> **WHAT IS NEEDED**
Arrange every line of the listing below as a Markdown table with the columns Row and Line, numbering the rows and skipping blank lines. Leave the pictures out.

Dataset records

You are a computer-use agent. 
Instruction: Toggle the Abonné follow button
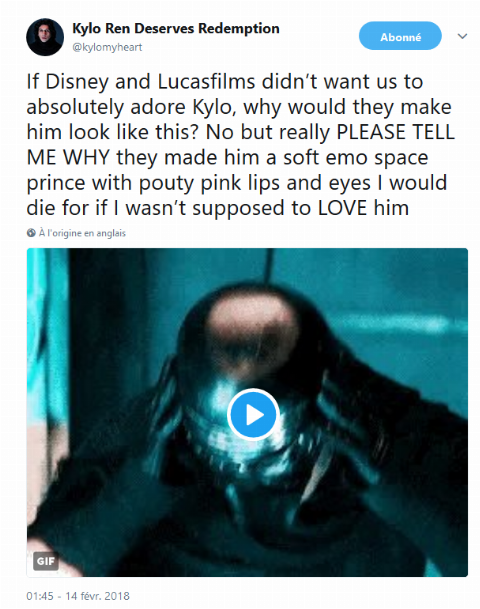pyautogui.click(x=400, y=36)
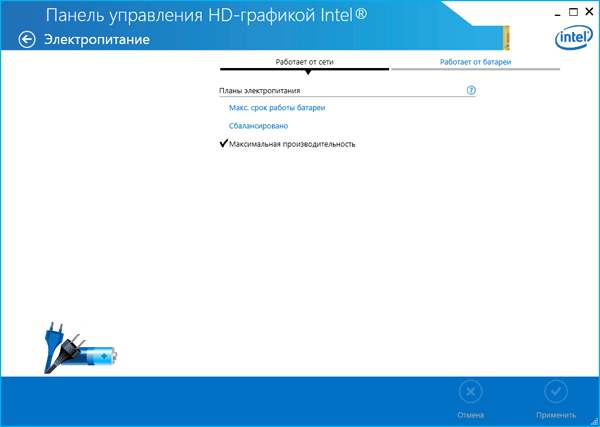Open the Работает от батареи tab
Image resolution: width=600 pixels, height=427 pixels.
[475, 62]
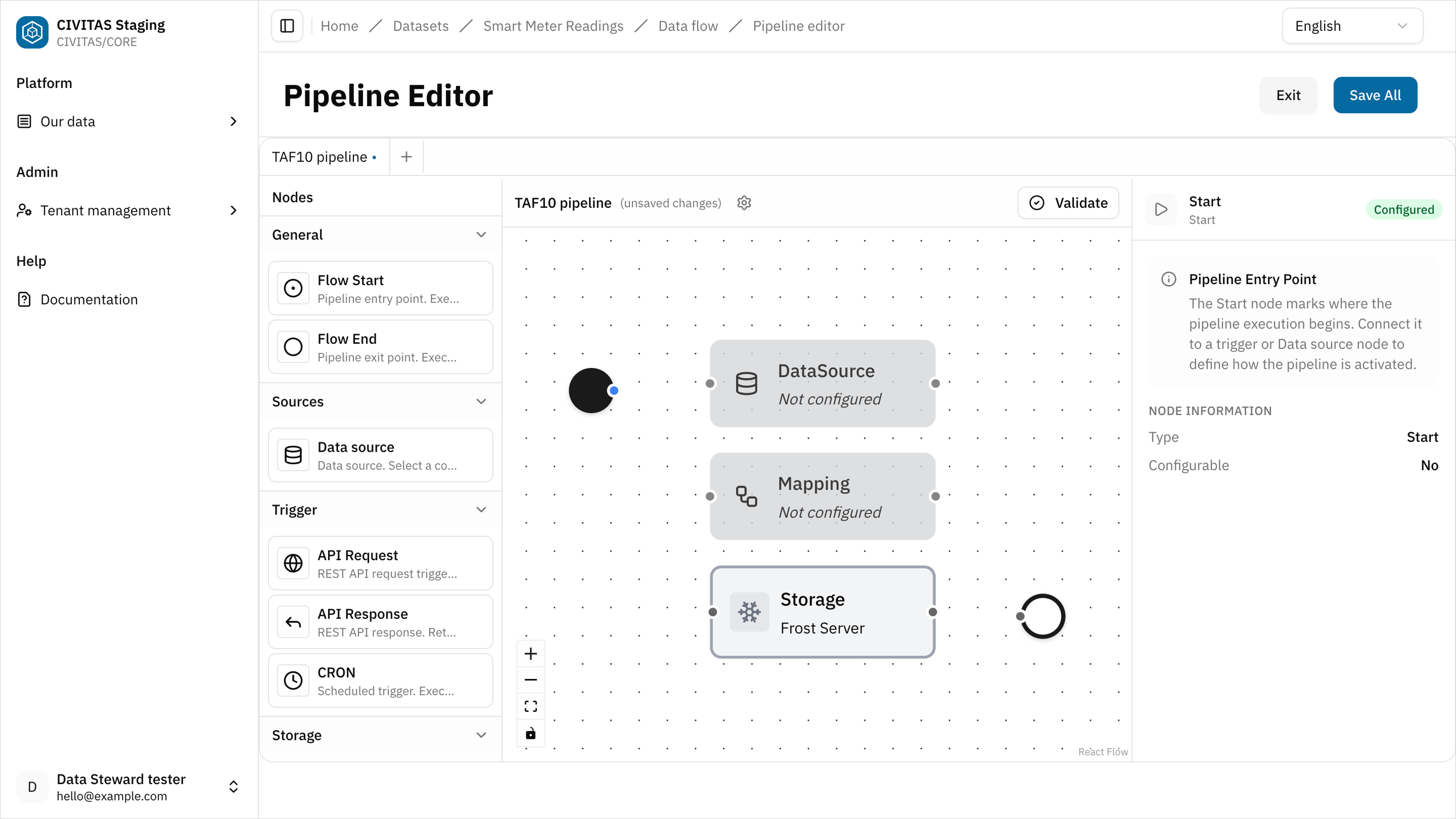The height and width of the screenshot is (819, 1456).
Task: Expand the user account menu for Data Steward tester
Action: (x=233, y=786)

> **ANSWER BELOW**
| Row | Line |
|---|---|
| 1 | You are a computer-use agent.  |
| 2 | Instruction: Toggle the Abonné follow button |
| 3 | pyautogui.click(x=400, y=36) |
| 4 | Open the Работает от батареи tab |
| 5 | Image resolution: width=600 pixels, height=427 pixels. |
| 6 | [475, 62] |
| 7 | The height and width of the screenshot is (819, 1456). |
| 8 | Task: Expand the user account menu for Data Steward tester |
| 9 | Action: (x=233, y=786) |